Performance and Scalability of Learned Index Structures in the Wild

A. Wirth
Master Thesis
MT2401 (March, 2024)
Supervised by
o. Univ.-Prof. DI Dr. Michael Schrefl
Instructed by
Simon Staudinger, MSc
Accomplished at
University Linz, Institute of Business Informatics - Data & Knowledge Engineering

Abstract (English)

This thesis aims to investigate the potential of Learned Index structures using the example of different datasets. These index structures surfaced in recent years, as a credible alternative for traditional index approaches, with several papers dedicated to the purpose of evaluating the possibilities enhancing indexes with machine learning models would bring. In this thesis, the previous work will be extended with the aspect of the performance comparison in different real-world datasets, more specifically on datasets from Dynatrace.

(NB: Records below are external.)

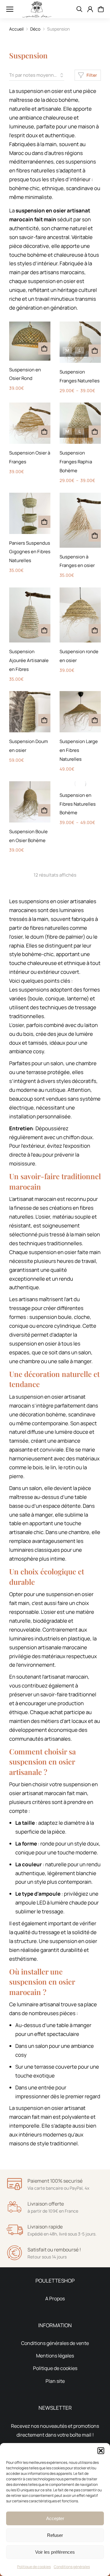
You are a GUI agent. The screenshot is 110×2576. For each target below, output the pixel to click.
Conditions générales (72, 2566)
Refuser (55, 2535)
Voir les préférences (55, 2552)
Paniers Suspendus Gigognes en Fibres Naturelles (29, 552)
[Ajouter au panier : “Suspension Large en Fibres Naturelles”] (95, 720)
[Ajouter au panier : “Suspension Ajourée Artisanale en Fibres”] (44, 630)
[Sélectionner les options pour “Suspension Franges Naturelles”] (95, 350)
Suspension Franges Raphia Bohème (76, 462)
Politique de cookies (34, 2566)
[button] (101, 2451)
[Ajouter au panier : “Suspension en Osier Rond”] (44, 348)
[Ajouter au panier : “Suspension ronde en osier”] (95, 630)
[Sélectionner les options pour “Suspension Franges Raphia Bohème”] (95, 431)
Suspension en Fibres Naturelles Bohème (78, 804)
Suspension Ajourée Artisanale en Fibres (29, 660)
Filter (91, 75)
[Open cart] (101, 9)
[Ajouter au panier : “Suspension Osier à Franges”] (44, 431)
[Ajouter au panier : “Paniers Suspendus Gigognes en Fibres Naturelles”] (44, 522)
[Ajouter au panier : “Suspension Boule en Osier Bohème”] (44, 810)
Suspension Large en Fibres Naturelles (79, 750)
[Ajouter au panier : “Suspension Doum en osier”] (44, 720)
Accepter (55, 2518)
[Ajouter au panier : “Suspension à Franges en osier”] (95, 535)
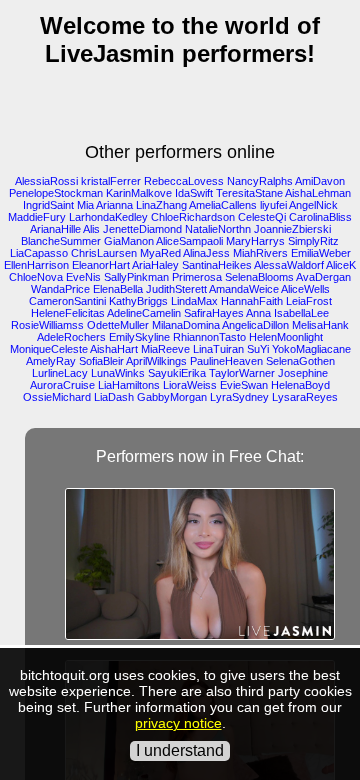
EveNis (83, 277)
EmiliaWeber (321, 253)
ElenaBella (118, 289)
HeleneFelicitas (68, 313)
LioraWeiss (190, 385)
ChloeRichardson (193, 217)
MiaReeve (165, 349)
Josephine (303, 373)
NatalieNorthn (218, 229)
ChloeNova (36, 277)
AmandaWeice (244, 289)
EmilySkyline (139, 337)
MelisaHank (320, 325)
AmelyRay (51, 361)
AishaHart (114, 349)
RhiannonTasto (209, 337)
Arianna (114, 205)
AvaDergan (323, 277)
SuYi (258, 349)
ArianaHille (55, 229)
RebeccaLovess (184, 181)
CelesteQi (262, 217)
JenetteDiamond (142, 229)
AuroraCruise (62, 385)
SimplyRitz (313, 241)
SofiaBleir (101, 361)
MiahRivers (260, 253)
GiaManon (129, 241)
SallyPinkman (136, 277)
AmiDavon (320, 181)
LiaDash (114, 397)
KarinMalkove (139, 193)
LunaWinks (118, 373)
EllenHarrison (36, 265)
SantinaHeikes (217, 265)
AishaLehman (318, 193)
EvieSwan (244, 385)
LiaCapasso (39, 253)
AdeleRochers (71, 337)
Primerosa (197, 277)
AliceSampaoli (189, 241)
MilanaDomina (186, 325)
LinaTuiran (218, 349)
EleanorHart (101, 265)
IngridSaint (48, 205)
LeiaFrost (309, 301)
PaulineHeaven (226, 361)
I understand (180, 750)
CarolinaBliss (320, 217)
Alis (91, 229)
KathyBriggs (138, 301)
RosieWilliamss (47, 325)
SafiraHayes (214, 313)
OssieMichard (57, 397)
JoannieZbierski (292, 229)
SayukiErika (177, 373)
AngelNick (313, 205)
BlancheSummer (61, 241)
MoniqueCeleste (49, 349)
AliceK (341, 265)
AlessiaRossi (46, 181)
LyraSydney (239, 397)
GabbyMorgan (172, 397)
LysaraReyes (305, 397)
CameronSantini (67, 301)
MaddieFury (37, 217)
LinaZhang (161, 205)
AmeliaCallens (223, 205)
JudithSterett (176, 289)
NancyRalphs (260, 181)
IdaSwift (194, 193)
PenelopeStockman (56, 193)
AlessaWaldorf (289, 265)
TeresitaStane (249, 193)
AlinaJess (206, 253)
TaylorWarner (242, 373)
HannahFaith (252, 301)
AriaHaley (155, 265)
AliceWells (305, 289)
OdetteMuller (118, 325)
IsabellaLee (301, 313)
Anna (258, 313)
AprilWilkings (156, 361)
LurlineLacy (60, 373)
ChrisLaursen (104, 253)
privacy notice (178, 723)
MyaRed (160, 253)
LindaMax (194, 301)
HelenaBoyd (300, 385)
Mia (85, 205)
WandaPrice (60, 289)
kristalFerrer (111, 181)
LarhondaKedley (108, 217)
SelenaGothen (300, 361)
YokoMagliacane (311, 349)
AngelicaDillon (255, 325)
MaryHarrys (255, 241)
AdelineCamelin (144, 313)
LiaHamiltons (129, 385)
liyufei (273, 205)
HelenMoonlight (286, 337)
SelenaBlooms (259, 277)
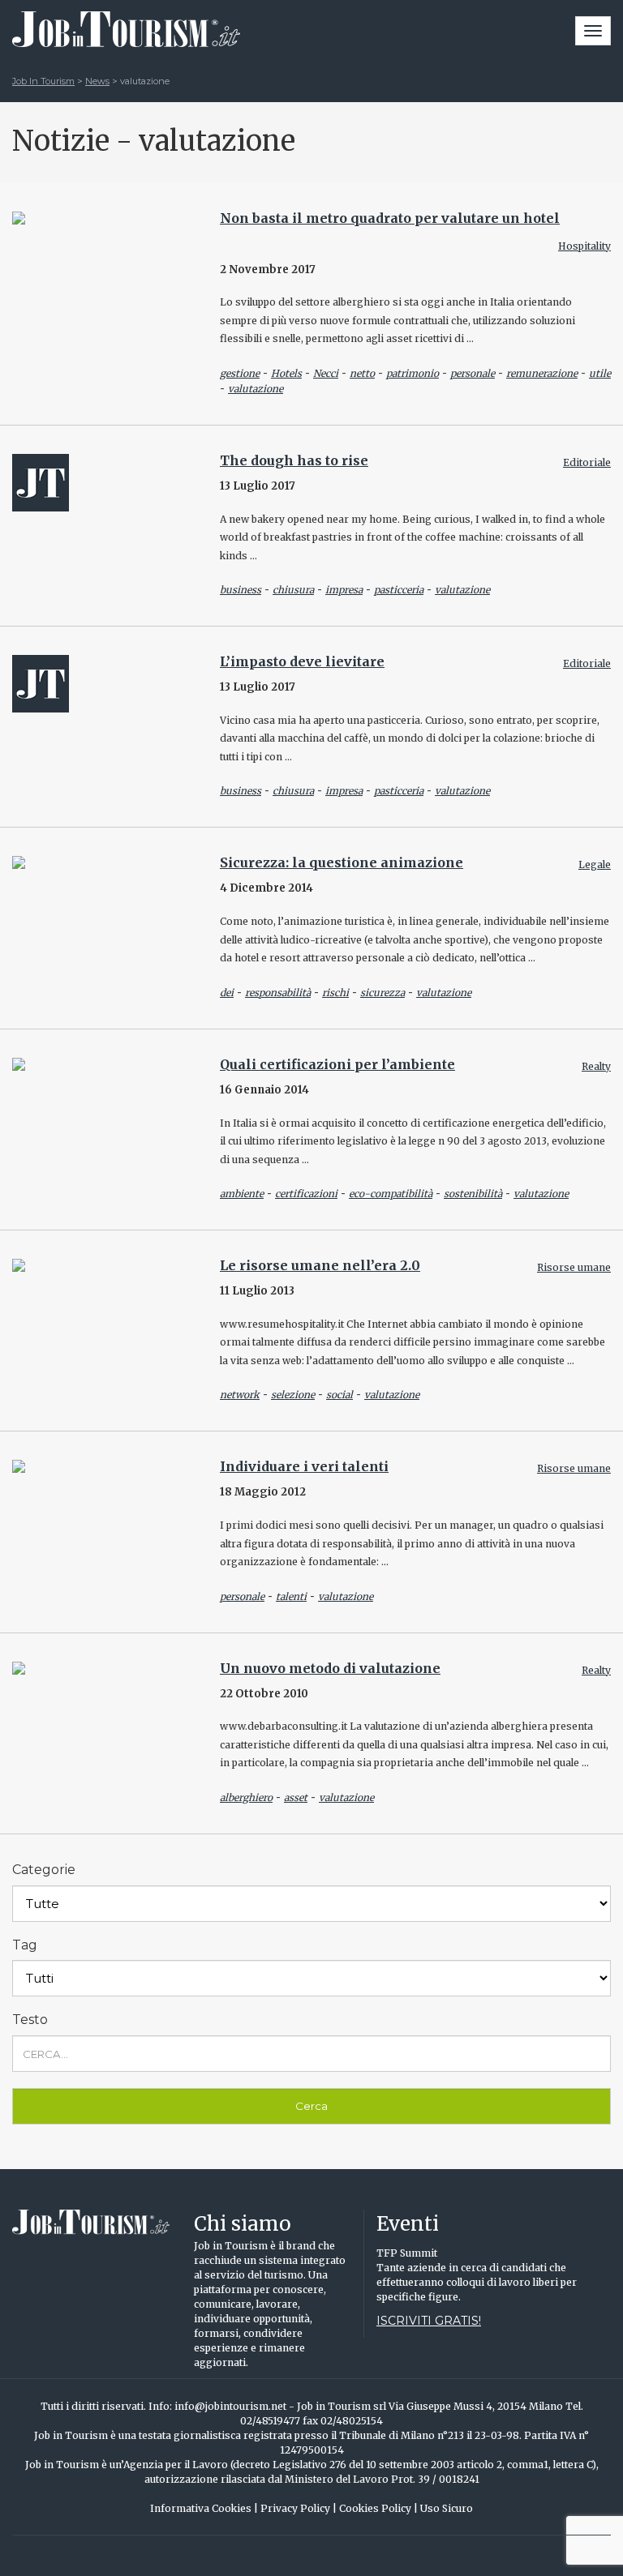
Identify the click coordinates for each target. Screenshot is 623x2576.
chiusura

The comparison to traditional indexes and indexes commonly found in the industry is done through experiments examining metrics like build- and lookup time as well as other, model specific, parameters. Furthermore, the scalability of Learned Index structures is evaluated. These experiments are conducted on various datasets, both real world datasets from Dynatrace and synthetic ones. The main aim of the experiments was to investigate whether a performance gain would be possible, when implementing Learned Index structures on real world datasets that can be found in "the wild", meaning the industry aside from synthetic datasets. The results of the experiments conducted in this thesis lean to the side that a performance gain is in fact possible, as that Learned indexes can offer very fast lookups. These fast lookup time are due to the fact that Learned Index structures can utilize the Distributive Data Function to effectively find the wanted lookup keys. What must be considered is that the build times of Learned Index structures tend to be higher due to their complexity, which is a fact that has to be considered when using them in industrial use cases.